__WHAT IS BEING ASKED__
Reproduce, unchanged, the lines between the one holding "This screenshot has height=489, width=1072." and the last line of the records, including both ends, but no pictures.

==== SUPPLIED ENTRIES ====

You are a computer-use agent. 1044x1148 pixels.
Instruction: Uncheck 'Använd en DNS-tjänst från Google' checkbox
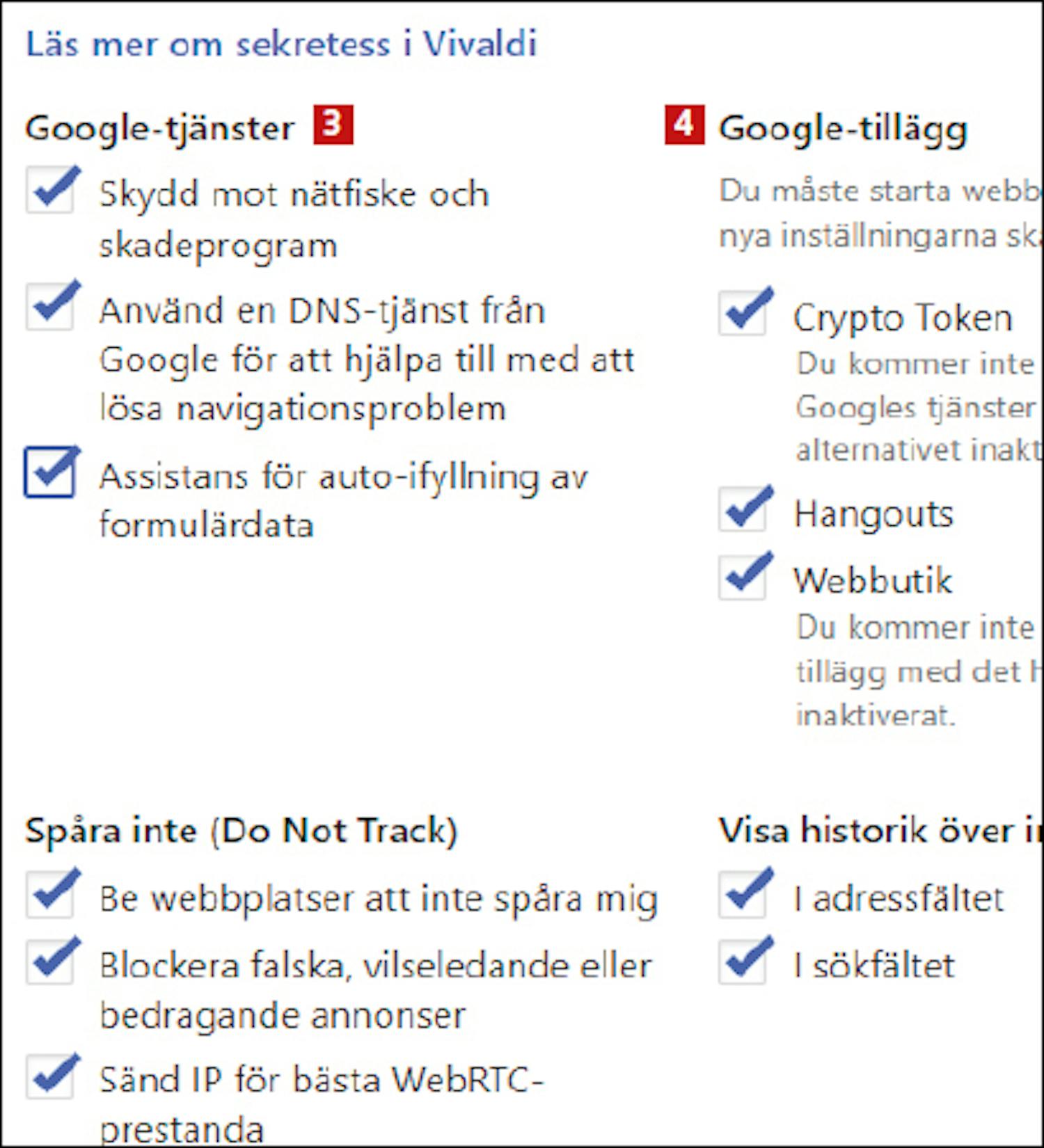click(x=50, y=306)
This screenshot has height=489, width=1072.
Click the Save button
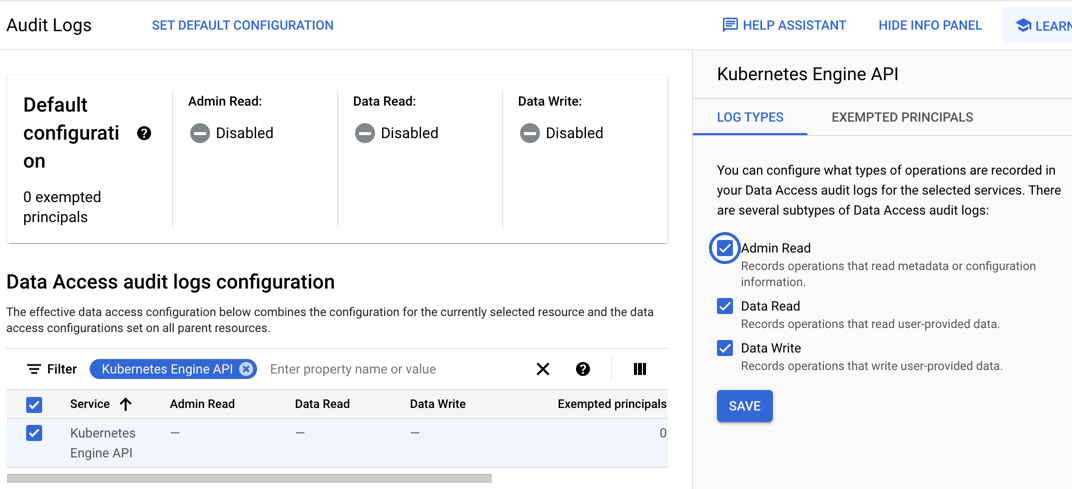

====

__RESULT OF THIS TASK__
This screenshot has height=489, width=1072.
Click the Save button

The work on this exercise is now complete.